What you will do.
Reprint the listing. Every line must match the original exactly.

**** Records to process

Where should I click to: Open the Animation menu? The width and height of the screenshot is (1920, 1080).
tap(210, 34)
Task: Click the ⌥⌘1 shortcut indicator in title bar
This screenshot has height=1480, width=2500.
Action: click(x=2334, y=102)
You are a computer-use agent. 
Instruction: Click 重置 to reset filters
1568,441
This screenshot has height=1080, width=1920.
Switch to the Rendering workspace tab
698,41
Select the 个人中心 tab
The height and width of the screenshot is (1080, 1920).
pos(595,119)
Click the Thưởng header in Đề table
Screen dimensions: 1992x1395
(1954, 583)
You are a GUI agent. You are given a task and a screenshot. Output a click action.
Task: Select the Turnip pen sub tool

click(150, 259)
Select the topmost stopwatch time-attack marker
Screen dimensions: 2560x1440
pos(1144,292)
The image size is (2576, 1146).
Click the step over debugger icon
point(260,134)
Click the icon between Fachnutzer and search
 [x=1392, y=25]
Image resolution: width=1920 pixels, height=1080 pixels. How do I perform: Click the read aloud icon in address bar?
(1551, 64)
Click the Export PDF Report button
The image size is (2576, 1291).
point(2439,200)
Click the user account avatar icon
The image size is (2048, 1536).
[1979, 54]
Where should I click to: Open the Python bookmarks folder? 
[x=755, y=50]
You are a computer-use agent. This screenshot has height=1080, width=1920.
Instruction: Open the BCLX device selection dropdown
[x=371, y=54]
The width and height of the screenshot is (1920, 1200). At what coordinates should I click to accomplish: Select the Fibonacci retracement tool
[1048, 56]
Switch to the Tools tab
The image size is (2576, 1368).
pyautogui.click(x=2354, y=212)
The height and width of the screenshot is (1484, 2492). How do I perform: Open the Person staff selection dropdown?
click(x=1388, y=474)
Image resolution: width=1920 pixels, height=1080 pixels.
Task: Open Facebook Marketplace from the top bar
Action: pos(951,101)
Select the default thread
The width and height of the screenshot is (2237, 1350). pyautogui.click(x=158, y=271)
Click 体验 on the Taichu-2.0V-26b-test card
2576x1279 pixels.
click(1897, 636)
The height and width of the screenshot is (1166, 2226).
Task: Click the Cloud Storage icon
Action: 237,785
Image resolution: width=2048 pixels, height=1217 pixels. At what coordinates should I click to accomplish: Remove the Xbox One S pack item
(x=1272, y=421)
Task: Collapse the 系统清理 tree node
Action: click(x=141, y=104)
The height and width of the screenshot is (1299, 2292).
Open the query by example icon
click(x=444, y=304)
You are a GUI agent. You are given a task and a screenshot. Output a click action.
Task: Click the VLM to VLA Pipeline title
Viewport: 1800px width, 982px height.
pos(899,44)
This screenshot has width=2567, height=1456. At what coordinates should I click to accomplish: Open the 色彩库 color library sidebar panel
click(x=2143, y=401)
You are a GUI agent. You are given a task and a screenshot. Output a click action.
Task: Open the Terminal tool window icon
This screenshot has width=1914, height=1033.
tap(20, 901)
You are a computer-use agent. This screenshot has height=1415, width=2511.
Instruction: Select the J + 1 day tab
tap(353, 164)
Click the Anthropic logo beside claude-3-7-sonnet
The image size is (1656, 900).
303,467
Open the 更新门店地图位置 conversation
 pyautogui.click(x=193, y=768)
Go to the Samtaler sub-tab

********

Written response.
Where should I click to: Open the Animation menu? The width and height of the screenshot is (1920, 1080).
tap(210, 34)
Task: Click the ⌥⌘1 shortcut indicator in title bar
This screenshot has height=1480, width=2500.
Action: click(x=2334, y=102)
You are a computer-use agent. 
Instruction: Click 重置 to reset filters
1568,441
This screenshot has height=1080, width=1920.
Switch to the Rendering workspace tab
698,41
Select the 个人中心 tab
The height and width of the screenshot is (1080, 1920).
pos(595,119)
Click the Thưởng header in Đề table
Screen dimensions: 1992x1395
(1954, 583)
You are a GUI agent. You are given a task and a screenshot. Output a click action.
Task: Select the Turnip pen sub tool

click(150, 259)
Select the topmost stopwatch time-attack marker
Screen dimensions: 2560x1440
pos(1144,292)
The image size is (2576, 1146).
Click the step over debugger icon
point(260,134)
Click the icon between Fachnutzer and search
 [x=1392, y=25]
Image resolution: width=1920 pixels, height=1080 pixels. How do I perform: Click the read aloud icon in address bar?
(1551, 64)
Click the Export PDF Report button
The image size is (2576, 1291).
point(2439,200)
Click the user account avatar icon
The image size is (2048, 1536).
[1979, 54]
Where should I click to: Open the Python bookmarks folder? 
[x=755, y=50]
You are a computer-use agent. This screenshot has height=1080, width=1920.
Instruction: Open the BCLX device selection dropdown
[x=371, y=54]
The width and height of the screenshot is (1920, 1200). At what coordinates should I click to accomplish: Select the Fibonacci retracement tool
[1048, 56]
Switch to the Tools tab
The image size is (2576, 1368).
pyautogui.click(x=2354, y=212)
The height and width of the screenshot is (1484, 2492). How do I perform: Open the Person staff selection dropdown?
click(x=1388, y=474)
Image resolution: width=1920 pixels, height=1080 pixels.
Task: Open Facebook Marketplace from the top bar
Action: pos(951,101)
Select the default thread
The width and height of the screenshot is (2237, 1350). pyautogui.click(x=158, y=271)
Click 体验 on the Taichu-2.0V-26b-test card
2576x1279 pixels.
click(1897, 636)
The height and width of the screenshot is (1166, 2226).
Task: Click the Cloud Storage icon
Action: 237,785
Image resolution: width=2048 pixels, height=1217 pixels. At what coordinates should I click to accomplish: Remove the Xbox One S pack item
(x=1272, y=421)
Task: Collapse the 系统清理 tree node
Action: click(x=141, y=104)
The height and width of the screenshot is (1299, 2292).
Open the query by example icon
click(x=444, y=304)
You are a GUI agent. You are given a task and a screenshot. Output a click action.
Task: Click the VLM to VLA Pipeline title
Viewport: 1800px width, 982px height.
pos(899,44)
This screenshot has width=2567, height=1456. At what coordinates should I click to accomplish: Open the 色彩库 color library sidebar panel
click(x=2143, y=401)
You are a GUI agent. You are given a task and a screenshot. Output a click action.
Task: Open the Terminal tool window icon
This screenshot has width=1914, height=1033.
tap(20, 901)
You are a computer-use agent. This screenshot has height=1415, width=2511.
Instruction: Select the J + 1 day tab
tap(353, 164)
Click the Anthropic logo beside claude-3-7-sonnet
The image size is (1656, 900).
303,467
Open the 更新门店地图位置 conversation
 pyautogui.click(x=193, y=768)
Go to the Samtaler sub-tab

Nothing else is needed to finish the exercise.